ASSIGNMENT »
Go to the line below containing "Screen dimensions: 506x991" and print exactly from there through the line containing "Click the AliExpress shopping bag logo icon", both included. Print nothing else.

DATA SUPPLIED »
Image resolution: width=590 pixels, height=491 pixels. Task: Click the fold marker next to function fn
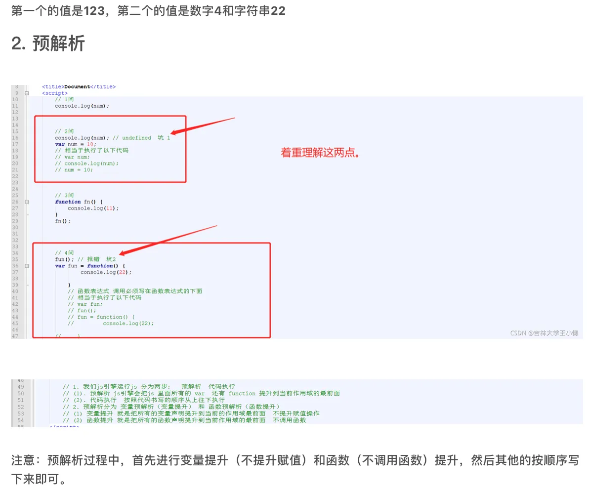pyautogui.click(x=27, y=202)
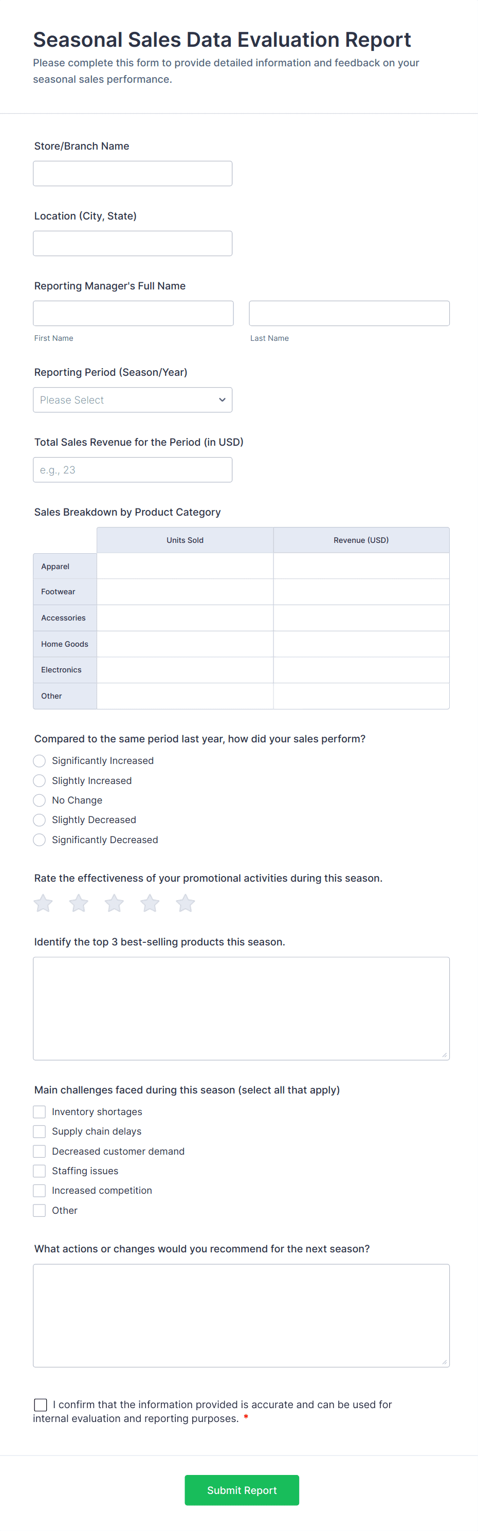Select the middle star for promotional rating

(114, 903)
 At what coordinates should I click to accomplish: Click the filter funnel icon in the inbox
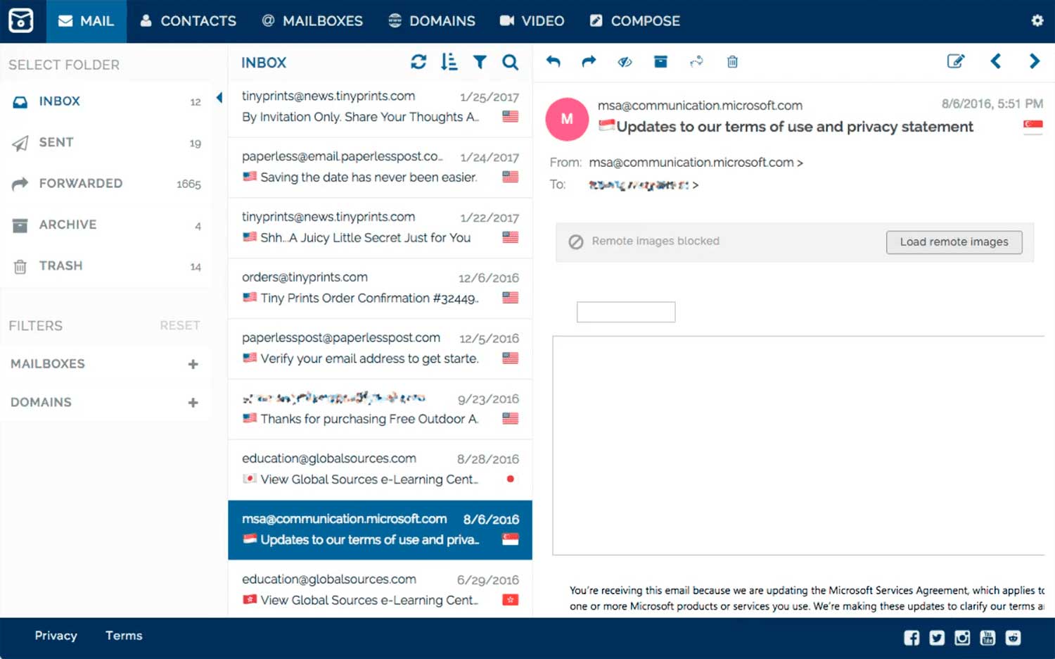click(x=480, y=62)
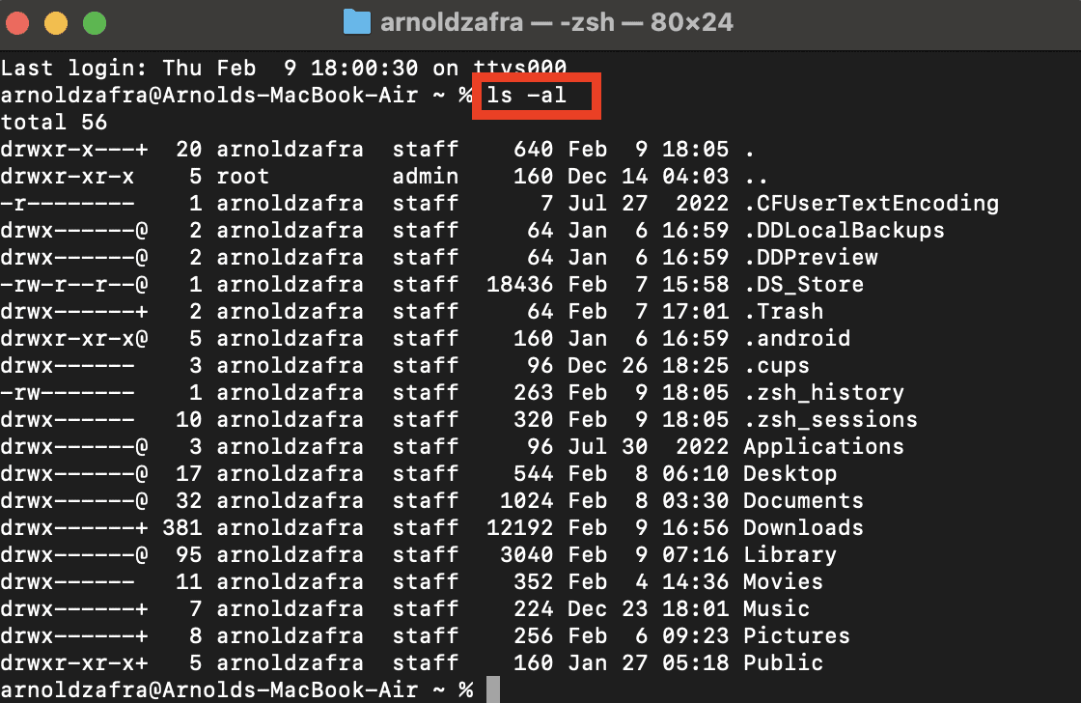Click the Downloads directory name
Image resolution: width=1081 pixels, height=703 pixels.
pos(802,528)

---

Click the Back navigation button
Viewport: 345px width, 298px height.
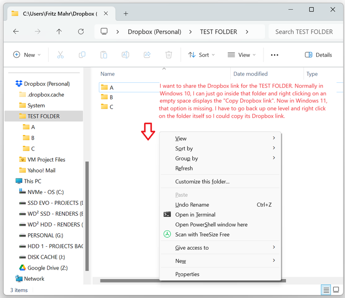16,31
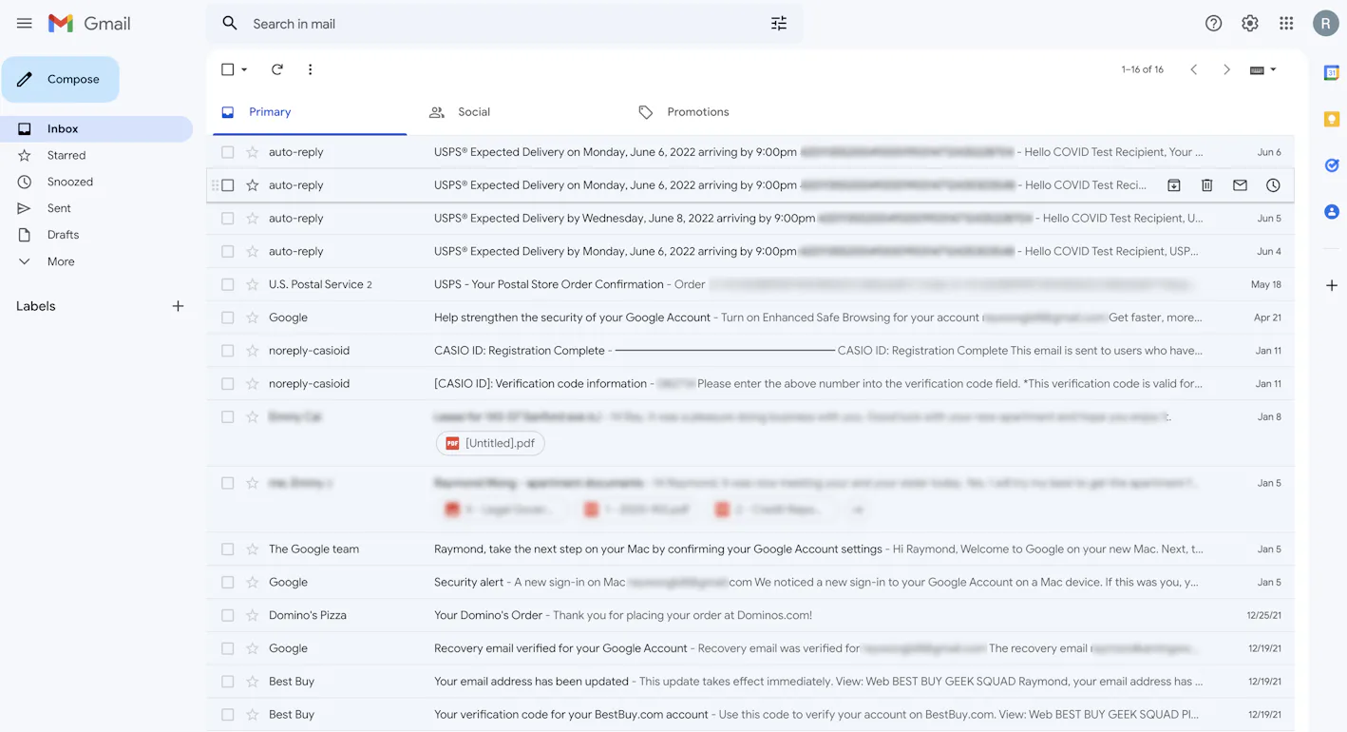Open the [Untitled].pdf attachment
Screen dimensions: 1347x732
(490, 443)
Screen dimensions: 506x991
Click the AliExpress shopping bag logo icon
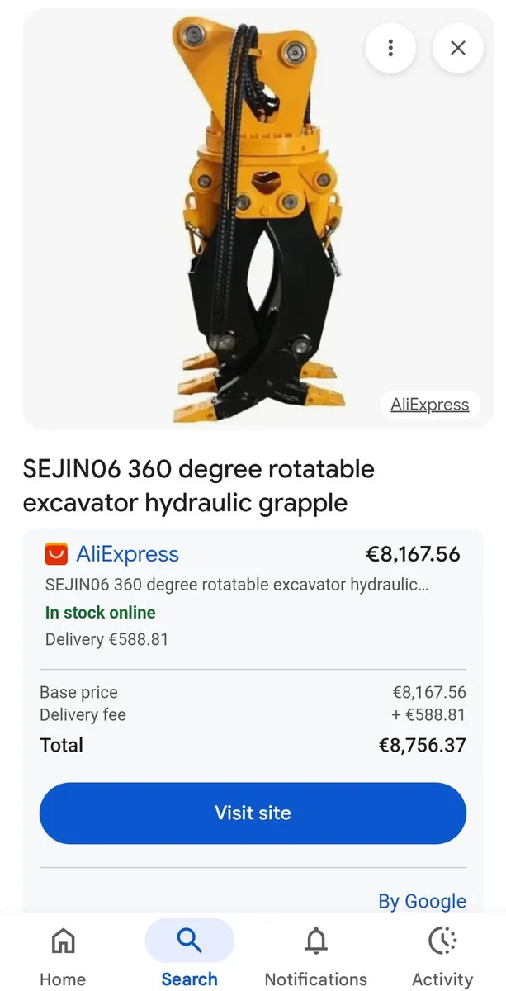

REPLY TO THE EXERCISE »
Screen dimensions: 506x991
Click the AliExpress shopping bag logo icon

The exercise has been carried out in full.